An exact copy of all the data below is needed, without its pictures.

━━━━━━

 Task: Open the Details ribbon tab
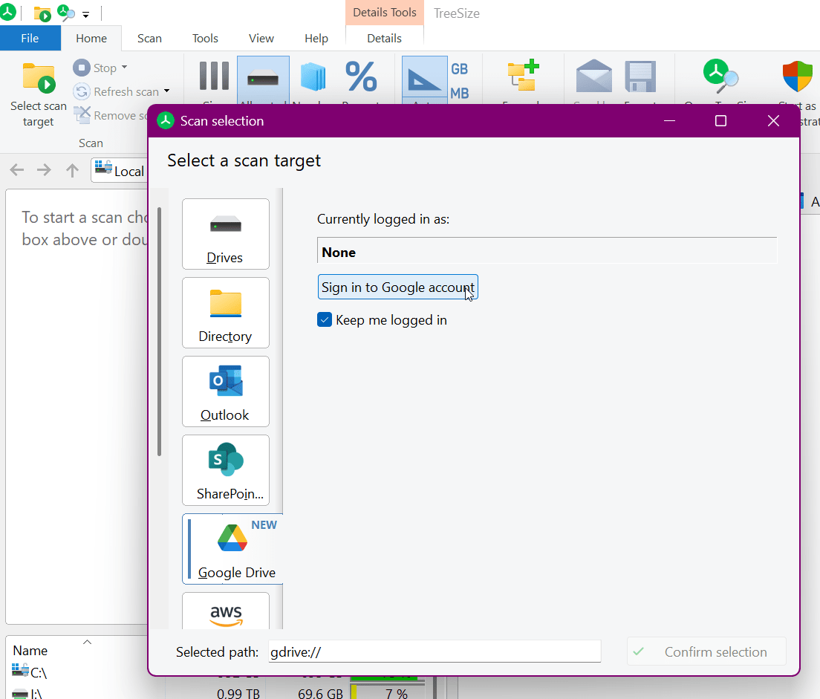click(384, 38)
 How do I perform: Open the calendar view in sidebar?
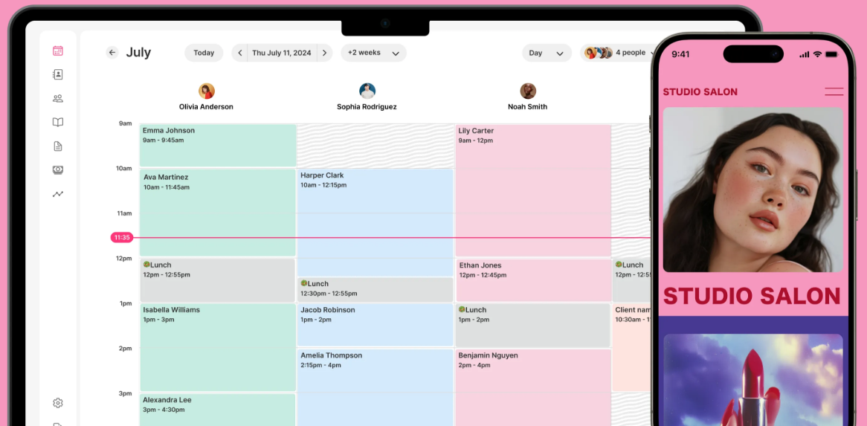(58, 51)
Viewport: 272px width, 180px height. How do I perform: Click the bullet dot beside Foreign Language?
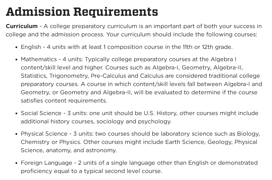(16, 163)
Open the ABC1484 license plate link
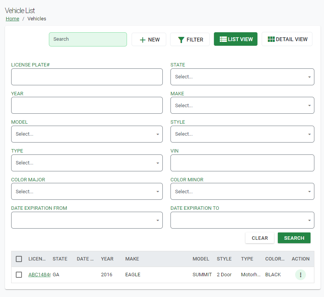This screenshot has width=324, height=297. (38, 275)
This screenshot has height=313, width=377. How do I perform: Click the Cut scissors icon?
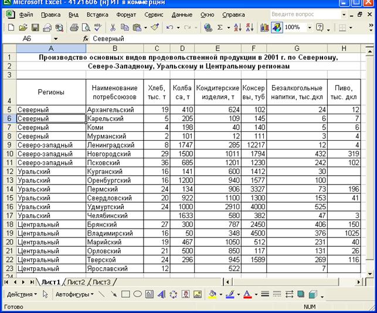tap(111, 27)
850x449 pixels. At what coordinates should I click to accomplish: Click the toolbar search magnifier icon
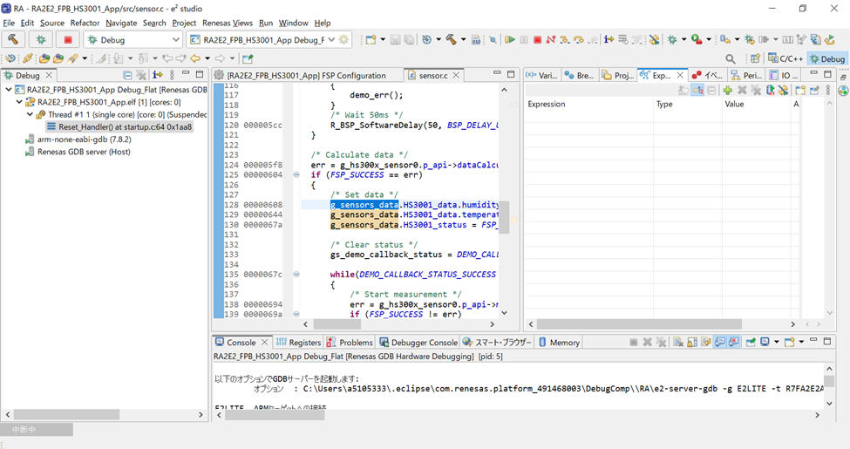[x=731, y=58]
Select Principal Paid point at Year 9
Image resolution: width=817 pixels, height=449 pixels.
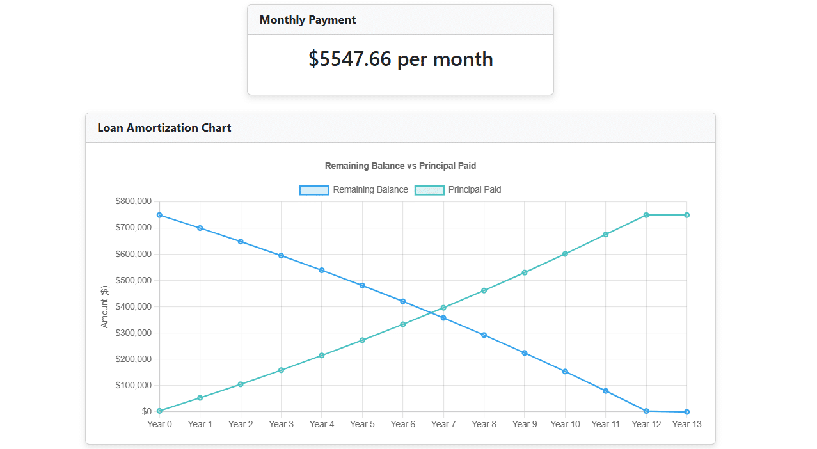click(525, 272)
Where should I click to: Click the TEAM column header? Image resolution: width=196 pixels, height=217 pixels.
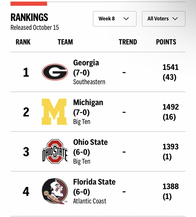tap(65, 42)
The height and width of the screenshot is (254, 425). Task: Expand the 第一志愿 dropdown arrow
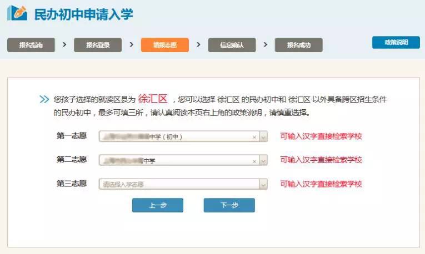pyautogui.click(x=263, y=137)
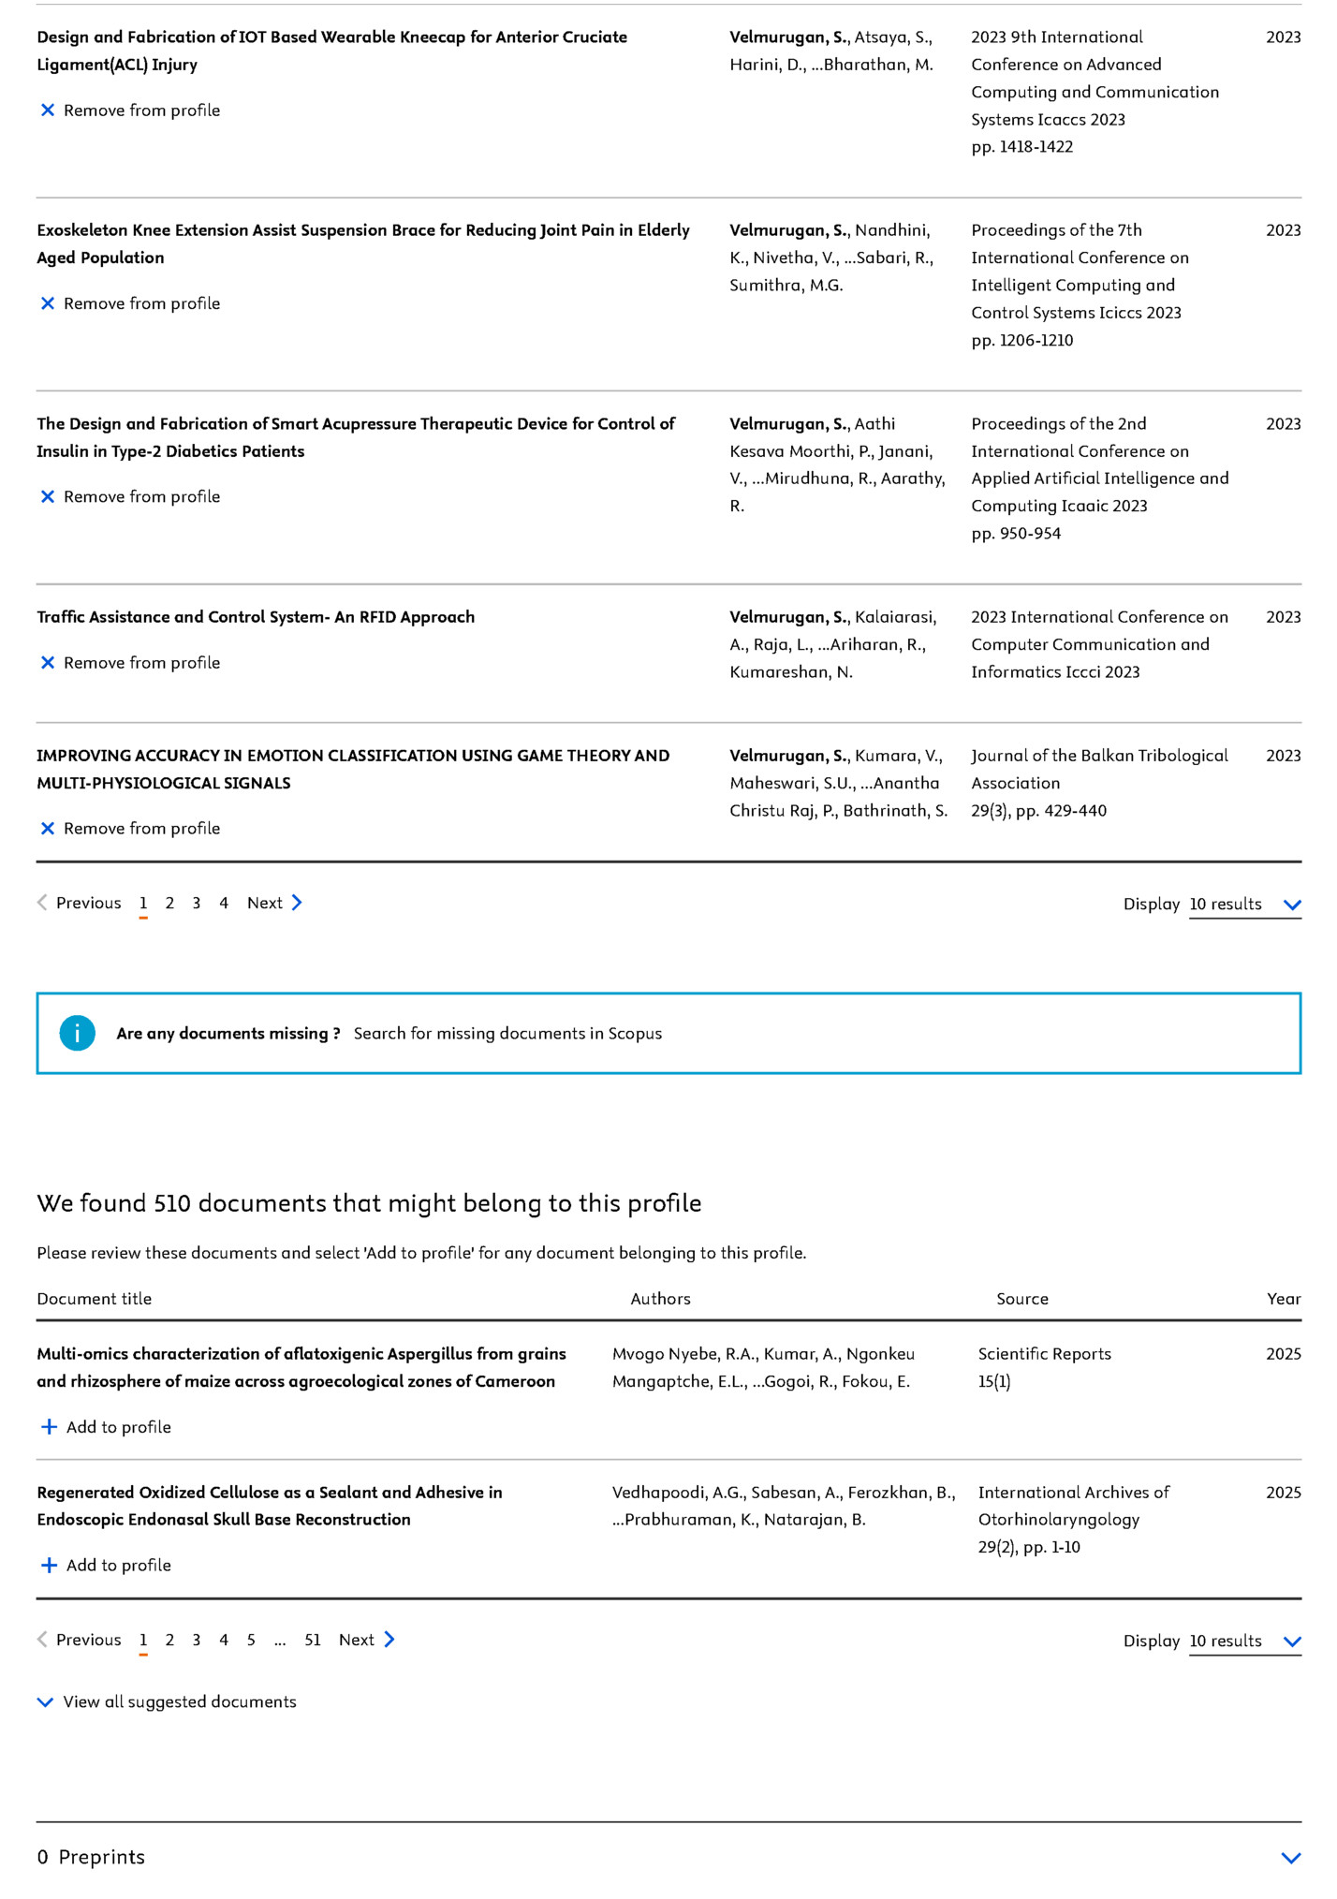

━━━━━━

Reply:
 Task: Open the Details ribbon tab
click(384, 38)
 How do I perform: Open the calendar view in sidebar?
(58, 51)
Viewport: 272px width, 180px height. How do I perform: Click the bullet dot beside Foreign Language?
(16, 163)
Open the ABC1484 license plate link
This screenshot has width=324, height=297. (38, 275)
This screenshot has height=313, width=377. How do I perform: Click the Cut scissors icon?
tap(111, 27)
850x449 pixels. At what coordinates should I click to accomplish: Click the toolbar search magnifier icon
[x=731, y=58]
Select Principal Paid point at Year 9
Image resolution: width=817 pixels, height=449 pixels.
click(525, 272)
Where should I click to: Click the TEAM column header? Image resolution: width=196 pixels, height=217 pixels.
tap(65, 42)
The height and width of the screenshot is (254, 425). Task: Expand the 第一志愿 dropdown arrow
pyautogui.click(x=263, y=137)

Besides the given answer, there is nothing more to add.